-- START OF The records --
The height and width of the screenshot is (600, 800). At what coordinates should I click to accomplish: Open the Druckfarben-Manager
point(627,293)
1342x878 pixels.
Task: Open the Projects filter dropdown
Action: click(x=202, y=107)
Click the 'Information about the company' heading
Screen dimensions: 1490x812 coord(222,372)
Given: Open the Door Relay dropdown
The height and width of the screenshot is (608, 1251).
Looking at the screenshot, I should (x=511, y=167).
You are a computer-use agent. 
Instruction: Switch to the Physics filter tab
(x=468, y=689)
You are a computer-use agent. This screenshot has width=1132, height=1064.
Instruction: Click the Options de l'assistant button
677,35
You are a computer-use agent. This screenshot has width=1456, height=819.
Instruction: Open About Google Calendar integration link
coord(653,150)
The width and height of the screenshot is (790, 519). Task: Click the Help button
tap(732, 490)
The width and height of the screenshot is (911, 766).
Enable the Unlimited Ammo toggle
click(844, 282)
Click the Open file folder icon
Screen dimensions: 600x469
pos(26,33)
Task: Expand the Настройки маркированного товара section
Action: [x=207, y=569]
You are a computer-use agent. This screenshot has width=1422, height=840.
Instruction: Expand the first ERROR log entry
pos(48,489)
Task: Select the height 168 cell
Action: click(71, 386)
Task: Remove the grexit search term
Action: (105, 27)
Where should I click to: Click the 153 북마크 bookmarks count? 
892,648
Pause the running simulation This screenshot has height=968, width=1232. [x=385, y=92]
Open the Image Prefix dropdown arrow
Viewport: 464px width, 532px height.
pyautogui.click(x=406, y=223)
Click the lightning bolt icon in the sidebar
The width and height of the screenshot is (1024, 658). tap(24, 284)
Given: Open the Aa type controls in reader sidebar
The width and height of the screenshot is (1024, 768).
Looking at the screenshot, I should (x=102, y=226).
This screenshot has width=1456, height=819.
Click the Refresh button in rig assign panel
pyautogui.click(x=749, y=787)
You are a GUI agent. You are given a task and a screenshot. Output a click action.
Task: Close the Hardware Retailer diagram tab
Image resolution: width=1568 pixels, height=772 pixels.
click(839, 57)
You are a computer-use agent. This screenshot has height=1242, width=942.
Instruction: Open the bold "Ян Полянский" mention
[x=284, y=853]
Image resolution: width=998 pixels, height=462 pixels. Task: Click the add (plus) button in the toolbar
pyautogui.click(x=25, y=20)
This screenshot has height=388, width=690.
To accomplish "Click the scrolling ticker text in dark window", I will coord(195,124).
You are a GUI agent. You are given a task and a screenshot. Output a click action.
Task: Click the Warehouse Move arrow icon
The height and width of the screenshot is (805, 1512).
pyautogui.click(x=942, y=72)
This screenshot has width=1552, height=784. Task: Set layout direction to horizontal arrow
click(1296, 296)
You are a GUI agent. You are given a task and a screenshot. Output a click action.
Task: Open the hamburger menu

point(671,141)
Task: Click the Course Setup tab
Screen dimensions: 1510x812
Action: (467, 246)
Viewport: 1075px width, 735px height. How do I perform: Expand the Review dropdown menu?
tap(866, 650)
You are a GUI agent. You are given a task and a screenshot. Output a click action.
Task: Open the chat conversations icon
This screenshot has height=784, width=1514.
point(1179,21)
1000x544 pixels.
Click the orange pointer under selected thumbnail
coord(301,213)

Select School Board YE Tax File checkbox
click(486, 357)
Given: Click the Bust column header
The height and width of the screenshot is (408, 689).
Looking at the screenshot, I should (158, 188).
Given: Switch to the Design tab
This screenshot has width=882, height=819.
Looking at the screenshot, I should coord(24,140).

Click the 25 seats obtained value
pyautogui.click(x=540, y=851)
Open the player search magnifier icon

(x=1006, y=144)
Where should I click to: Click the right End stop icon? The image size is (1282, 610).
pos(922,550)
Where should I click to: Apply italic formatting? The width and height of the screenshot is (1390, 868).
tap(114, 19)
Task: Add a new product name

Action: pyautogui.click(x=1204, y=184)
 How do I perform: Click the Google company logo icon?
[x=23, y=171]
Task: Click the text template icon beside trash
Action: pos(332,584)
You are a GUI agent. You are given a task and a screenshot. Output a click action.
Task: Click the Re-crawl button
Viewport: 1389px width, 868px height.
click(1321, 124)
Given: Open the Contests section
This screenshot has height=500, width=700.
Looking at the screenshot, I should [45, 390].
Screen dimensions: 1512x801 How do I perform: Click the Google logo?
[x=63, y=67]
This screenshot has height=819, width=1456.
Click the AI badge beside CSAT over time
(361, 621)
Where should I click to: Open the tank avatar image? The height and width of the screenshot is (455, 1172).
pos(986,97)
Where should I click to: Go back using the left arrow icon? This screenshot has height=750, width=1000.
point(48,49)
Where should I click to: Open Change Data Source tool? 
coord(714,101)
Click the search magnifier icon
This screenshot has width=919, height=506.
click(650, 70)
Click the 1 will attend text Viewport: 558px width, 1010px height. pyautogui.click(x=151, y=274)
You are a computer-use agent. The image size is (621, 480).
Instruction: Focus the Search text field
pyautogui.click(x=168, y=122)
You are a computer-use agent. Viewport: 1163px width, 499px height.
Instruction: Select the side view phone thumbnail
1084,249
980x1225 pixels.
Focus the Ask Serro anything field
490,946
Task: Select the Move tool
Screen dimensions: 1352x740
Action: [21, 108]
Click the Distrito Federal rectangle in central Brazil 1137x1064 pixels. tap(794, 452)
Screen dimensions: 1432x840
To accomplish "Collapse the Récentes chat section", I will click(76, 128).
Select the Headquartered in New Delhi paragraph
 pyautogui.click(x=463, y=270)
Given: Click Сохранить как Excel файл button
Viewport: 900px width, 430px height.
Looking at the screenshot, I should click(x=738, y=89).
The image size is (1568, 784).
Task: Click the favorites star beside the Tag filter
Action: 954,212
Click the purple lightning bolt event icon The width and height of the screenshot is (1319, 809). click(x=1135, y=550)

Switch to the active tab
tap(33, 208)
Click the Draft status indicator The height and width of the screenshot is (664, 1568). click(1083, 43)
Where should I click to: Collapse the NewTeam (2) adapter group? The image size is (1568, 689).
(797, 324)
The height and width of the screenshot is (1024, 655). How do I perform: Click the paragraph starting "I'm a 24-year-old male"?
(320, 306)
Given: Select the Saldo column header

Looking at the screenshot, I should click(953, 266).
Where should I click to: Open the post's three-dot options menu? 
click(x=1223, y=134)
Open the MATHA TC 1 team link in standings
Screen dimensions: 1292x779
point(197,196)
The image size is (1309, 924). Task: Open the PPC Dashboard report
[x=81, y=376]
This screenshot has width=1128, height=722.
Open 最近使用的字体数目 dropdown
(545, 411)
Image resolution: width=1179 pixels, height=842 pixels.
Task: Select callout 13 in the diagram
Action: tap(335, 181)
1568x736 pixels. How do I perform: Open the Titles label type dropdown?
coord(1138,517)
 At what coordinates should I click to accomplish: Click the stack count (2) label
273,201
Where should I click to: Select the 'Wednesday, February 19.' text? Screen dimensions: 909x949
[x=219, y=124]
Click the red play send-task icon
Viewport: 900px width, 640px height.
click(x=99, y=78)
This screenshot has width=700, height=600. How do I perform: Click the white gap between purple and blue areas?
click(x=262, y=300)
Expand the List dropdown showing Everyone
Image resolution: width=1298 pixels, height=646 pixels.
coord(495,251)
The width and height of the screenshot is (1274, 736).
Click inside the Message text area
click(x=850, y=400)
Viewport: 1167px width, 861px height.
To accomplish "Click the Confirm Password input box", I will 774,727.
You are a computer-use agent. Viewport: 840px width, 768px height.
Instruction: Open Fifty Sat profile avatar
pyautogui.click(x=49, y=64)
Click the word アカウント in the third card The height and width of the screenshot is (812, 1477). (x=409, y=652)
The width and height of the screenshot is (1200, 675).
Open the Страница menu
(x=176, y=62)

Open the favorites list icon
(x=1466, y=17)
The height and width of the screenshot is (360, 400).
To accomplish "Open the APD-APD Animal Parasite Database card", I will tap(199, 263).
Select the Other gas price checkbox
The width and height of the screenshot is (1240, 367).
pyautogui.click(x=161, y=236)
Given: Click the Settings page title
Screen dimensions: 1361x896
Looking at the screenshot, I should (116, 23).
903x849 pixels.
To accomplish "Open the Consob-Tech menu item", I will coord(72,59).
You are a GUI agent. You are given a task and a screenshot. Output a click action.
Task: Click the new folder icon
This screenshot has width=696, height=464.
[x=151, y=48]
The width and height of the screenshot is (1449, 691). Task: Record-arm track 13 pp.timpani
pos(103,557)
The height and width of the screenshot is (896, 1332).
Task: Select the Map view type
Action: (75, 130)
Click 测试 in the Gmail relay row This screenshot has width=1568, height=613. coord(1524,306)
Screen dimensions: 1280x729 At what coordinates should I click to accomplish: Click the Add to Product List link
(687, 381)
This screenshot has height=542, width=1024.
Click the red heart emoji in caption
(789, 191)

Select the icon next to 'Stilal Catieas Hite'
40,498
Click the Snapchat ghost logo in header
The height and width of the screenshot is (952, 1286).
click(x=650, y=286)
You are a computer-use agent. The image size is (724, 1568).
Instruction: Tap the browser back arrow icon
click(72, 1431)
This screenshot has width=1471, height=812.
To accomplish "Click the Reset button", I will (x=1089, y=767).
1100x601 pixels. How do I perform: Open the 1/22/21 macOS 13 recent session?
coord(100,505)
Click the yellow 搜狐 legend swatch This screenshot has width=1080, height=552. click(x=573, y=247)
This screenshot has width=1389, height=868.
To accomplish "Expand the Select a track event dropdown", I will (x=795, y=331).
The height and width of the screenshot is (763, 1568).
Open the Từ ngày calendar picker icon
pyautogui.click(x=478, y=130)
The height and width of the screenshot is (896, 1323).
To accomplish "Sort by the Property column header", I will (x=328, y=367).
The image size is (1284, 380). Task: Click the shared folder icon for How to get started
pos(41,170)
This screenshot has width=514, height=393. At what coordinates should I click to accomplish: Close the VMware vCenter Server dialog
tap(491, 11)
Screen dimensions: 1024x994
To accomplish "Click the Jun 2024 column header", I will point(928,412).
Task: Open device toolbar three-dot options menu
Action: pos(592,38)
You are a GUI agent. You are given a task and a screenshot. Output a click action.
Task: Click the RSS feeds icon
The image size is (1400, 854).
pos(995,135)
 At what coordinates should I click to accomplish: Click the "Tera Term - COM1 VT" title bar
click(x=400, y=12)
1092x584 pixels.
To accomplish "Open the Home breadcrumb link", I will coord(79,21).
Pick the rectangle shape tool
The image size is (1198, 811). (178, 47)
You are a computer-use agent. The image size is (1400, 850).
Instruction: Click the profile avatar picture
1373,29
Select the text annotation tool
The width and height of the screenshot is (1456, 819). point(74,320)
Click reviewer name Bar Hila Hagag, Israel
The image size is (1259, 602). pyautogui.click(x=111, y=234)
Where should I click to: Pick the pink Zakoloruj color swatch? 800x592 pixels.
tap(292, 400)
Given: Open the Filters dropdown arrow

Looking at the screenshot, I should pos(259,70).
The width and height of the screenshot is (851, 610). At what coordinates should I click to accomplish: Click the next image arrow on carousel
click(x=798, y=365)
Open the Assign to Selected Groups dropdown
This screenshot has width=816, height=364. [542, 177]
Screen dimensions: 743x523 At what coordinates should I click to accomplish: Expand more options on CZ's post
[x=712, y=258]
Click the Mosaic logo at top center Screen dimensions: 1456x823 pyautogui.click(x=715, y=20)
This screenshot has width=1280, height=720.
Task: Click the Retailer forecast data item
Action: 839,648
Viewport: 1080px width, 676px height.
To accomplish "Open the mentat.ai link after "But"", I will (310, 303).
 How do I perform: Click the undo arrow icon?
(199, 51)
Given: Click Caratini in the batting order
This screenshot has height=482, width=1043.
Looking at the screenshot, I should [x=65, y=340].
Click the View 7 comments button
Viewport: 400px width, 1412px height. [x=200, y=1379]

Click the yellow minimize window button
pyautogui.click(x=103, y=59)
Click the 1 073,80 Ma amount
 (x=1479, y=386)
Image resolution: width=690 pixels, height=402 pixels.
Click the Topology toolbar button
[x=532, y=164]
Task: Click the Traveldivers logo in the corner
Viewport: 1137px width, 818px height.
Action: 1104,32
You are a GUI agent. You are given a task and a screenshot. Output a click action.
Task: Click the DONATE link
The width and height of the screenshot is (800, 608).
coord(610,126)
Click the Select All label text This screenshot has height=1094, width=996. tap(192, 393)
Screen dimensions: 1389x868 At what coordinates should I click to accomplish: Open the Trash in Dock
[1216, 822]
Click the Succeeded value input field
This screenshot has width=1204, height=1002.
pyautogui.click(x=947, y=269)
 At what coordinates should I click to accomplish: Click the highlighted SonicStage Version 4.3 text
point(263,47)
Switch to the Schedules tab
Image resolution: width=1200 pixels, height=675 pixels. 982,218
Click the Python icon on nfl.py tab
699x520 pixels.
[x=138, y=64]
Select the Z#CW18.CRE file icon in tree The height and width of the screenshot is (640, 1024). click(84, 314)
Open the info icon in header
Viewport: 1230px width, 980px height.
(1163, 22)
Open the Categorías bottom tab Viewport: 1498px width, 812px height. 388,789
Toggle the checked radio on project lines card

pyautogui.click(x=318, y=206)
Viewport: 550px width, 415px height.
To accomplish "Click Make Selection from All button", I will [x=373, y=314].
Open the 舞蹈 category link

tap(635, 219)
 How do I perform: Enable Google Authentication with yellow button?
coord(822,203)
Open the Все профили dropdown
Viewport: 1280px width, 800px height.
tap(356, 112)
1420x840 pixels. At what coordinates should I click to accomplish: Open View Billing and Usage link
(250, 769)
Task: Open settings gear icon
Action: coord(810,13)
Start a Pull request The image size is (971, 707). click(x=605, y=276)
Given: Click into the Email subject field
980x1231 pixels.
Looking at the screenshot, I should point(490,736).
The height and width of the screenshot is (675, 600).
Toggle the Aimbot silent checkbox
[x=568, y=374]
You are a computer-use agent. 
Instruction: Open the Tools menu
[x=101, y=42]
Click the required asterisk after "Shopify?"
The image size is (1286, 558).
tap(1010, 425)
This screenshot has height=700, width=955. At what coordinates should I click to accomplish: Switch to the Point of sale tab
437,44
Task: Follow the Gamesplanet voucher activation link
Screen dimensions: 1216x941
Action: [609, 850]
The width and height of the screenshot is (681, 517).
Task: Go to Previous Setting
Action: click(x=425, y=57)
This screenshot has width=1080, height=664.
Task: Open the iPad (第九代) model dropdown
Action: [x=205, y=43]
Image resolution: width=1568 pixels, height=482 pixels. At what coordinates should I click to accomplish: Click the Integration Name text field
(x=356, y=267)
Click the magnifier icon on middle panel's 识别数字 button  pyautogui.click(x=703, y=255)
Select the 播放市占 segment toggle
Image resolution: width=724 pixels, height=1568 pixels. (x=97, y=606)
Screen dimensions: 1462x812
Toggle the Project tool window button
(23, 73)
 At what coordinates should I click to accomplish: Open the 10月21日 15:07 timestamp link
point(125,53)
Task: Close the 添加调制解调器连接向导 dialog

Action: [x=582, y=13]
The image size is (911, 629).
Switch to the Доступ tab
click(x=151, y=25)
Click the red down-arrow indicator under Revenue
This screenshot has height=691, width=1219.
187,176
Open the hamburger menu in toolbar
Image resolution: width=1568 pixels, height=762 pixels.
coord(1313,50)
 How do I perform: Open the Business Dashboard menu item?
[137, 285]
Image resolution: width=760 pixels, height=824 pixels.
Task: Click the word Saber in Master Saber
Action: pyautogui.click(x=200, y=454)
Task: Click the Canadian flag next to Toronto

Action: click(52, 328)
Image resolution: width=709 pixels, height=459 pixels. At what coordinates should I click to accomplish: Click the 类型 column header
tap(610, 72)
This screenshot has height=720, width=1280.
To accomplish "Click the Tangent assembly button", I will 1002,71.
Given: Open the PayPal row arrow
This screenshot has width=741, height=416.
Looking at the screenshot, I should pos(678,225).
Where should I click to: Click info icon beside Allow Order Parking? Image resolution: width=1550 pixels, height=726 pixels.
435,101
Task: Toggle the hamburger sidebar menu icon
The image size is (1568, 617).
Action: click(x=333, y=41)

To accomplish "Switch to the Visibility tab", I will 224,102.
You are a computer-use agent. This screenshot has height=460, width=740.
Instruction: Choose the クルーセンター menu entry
-- END OF The records --
Problem to solve >>
Rewrite the items from the start through the line containing "Action: [x=207, y=569]", both included, with every "Instruction" changed to "Directive" and everything else kept the same.

Exercise output >>
The height and width of the screenshot is (600, 800). At what coordinates should I click to accomplish: Open the Druckfarben-Manager
point(627,293)
1342x878 pixels.
Task: Open the Projects filter dropdown
Action: click(x=202, y=107)
Click the 'Information about the company' heading
Screen dimensions: 1490x812 coord(222,372)
Given: Open the Door Relay dropdown
The height and width of the screenshot is (608, 1251).
Looking at the screenshot, I should (x=511, y=167).
You are a computer-use agent. 
Directive: Switch to the Physics filter tab
(x=468, y=689)
You are a computer-use agent. This screenshot has width=1132, height=1064.
Directive: Click the Options de l'assistant button
677,35
You are a computer-use agent. This screenshot has width=1456, height=819.
Directive: Open About Google Calendar integration link
coord(653,150)
The width and height of the screenshot is (790, 519). Task: Click the Help button
tap(732, 490)
The width and height of the screenshot is (911, 766).
Enable the Unlimited Ammo toggle
click(844, 282)
Click the Open file folder icon
Screen dimensions: 600x469
pos(26,33)
Task: Expand the Настройки маркированного товара section
Action: [x=207, y=569]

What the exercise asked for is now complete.